@otternaseotternase schrieb:dass wir keineswegs weit von sowas in Europa entfernt sind. Statt mit dem Finger auf die Chinesen zu zeigen, sollten wir uns eher bemühen, diese Entwicklung in Europa zu stoppen
otternase schrieb:Social Scoring chinesischer Prägung gilt im Westen als gruselig. Dabei gibt es hierzulande längst viel perfidere Ansätze.
Das habe ich hier auch schon mal geschrieben, dass es bei uns ebenfalls sehr gefährliche Tendenzen in diese Richtung gibt, ob sie perfider als die chinesische Spielart sind, sei dahingestellt; einen Unterschied gibt es aber, in westlichen Ländern gibt es zumindest so etwas wie einen Rechtsstaat mithilfe dessen man sich gegen solche Diskriminierungen wehren kann, in China wird das wohl kaum möglich sein, denn es ist auch Teil des politischen Systems. Dem Aufruf aber, derartige Tendenzen bei uns zu stoppen, stimme ich dennoch voll und ganz zu.
otternase schrieb:zu den Protesten in Hongkong gibt es bei der NZZ, die ja nicht im Verdacht stehen dürfte, gerade ein Propogandablatt der Chinesen zu sein, einen sehr guten Artikel
otternase schrieb:Die Demonstranten setzen Hongkongs Zukunft aufs Spiel
Es wäre hier zu berücksichtigen, dass es sich dabei um einen Kommentar handelt, d. h. es ist lediglich die Meinung eines einzelnen Journalisten namens Matthias Müller, der sich offenbar in Peking befindet; dort wird man ihm schon gesagt haben, wie es in Hongkong läuft. Schlimm genug, aber es steht dort z. B. auch, das hast du weggelassen, dass auch Peking nicht bereit ist, einen Schritt auf die Demonstranten zuzugehen, warum auch, der Gesichtsverlust wäre zu groß und das Signal zu gefährlich. Selbst die Regierungschefin wäre ja bereit, ihr Amt niederzulegen, wird jedoch daran gehindert.
Hongkongs Regierungschefin Carrie Lam trägt an der Eskalation eine gehörige Mitschuld. Trotz dem Wissen, dass die Krawalle an den Wochenenden besonders heftig sind, hatte sie das unnötige Vermummungsverbot zu allem Überfluss an einem Freitag bekanntgegeben und damit zusätzlich Öl ins Feuer gegossen. Lam hat in der Bevölkerung jede Glaubwürdigkeit verloren.
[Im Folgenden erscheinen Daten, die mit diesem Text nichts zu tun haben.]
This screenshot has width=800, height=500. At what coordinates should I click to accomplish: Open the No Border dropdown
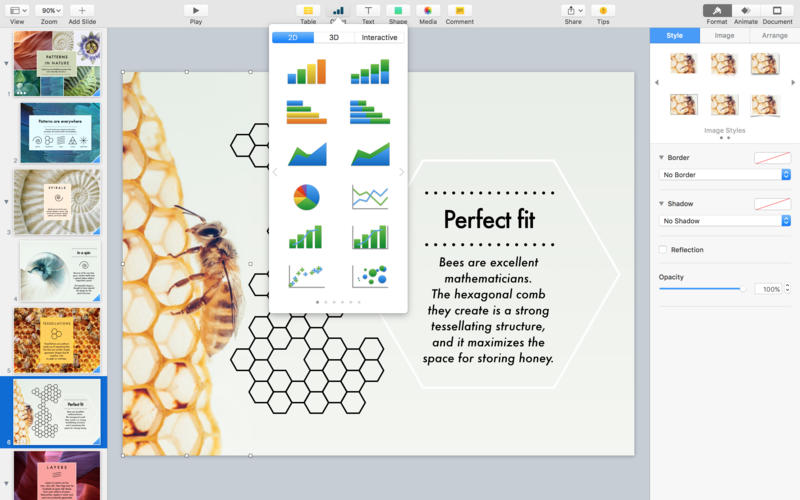pos(724,174)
In Befragungen sprechen sich 70 Prozent der Hongkonger für einen Rücktritt der Regierungschefin aus. Sie würde auch gern das Amt verlassen, doch Peking lässt sie noch nicht gehen. Chinas Machthaber wollen nicht den Eindruck vermitteln, auf Druck der Strasse reagiert zu haben. Mit Lam als Regierungschefin gibt es jedoch offenbar keine Chance, auf dem Verhandlungsweg die Lage zu befrieden. Die Demonstranten lehnen Gespräche mit ihr kategorisch ab.
https://www.nzz.ch/meinung/die-demonstranten-setzen-hongkongs-zukunft-aufs-spiel-ld.1515682Die Demonstranten wollen offenkundig Demokratie, diese ist aber unter der Vorherrschaft der Volksrepublik China nicht denkbar. Dass sowohl Unternehmen als auch Personen vom Festland unter Beschuss geraten, ist in dieser Situation nachvollziehbar, denn sie erscheinen als Agenten des verhassten Fremdregimes; immerhin stoßen die Proteste in Hongkong auf dem Festland auf wenig Verständnis. Dass auch die Demonstranten Gewalt gegen Sicherheitskräfte ausüben, mag betrüben, man bedenke dabei aber, dass die einen ziemlich verzweifelten Kampf gegen eine hochgerüstete totale Übermacht führen, die zudem vollkommen unbeugsam ist, was soll man denn bitte erwarten?
Es wäre sehr löblich, wenn der Westen nicht weiterhin wirtschaftlich motiviertes Appeasement betreiben würde, ich weiß, der große Markt und so, nichts anderes aber als absolute Solidarität mit dieser mehr als mutigen Bewegung wäre angebracht. Kalte Füße bekommen, weil die Demonstranten in Hongkong nicht von Forderungen abrücken, die im Westen gemeinhin als selbstverständlich betrachtet werden, ist nicht das, was dem Westen gut zu Gesicht steht. Man denke dabei stets an die Schande, die man sich bereits auflädt, da man Taiwan im Regen stehen lässt; die Leute dort leben aber wenigstens in politischer Freiheit, davon kann man in Hongkong, das man vor zwei Jahrzehnten mal eben so an eine Diktatur ausgeliefert hat, nur träumen. Das bisschen Freiheit, das man der Hongkonger Bevölkerung hat liegen lassen, wird ohne derartige Gegenwehr von Peking ohne Mühe ausgehebelt. Dies sollte man dem Regime nicht lassen.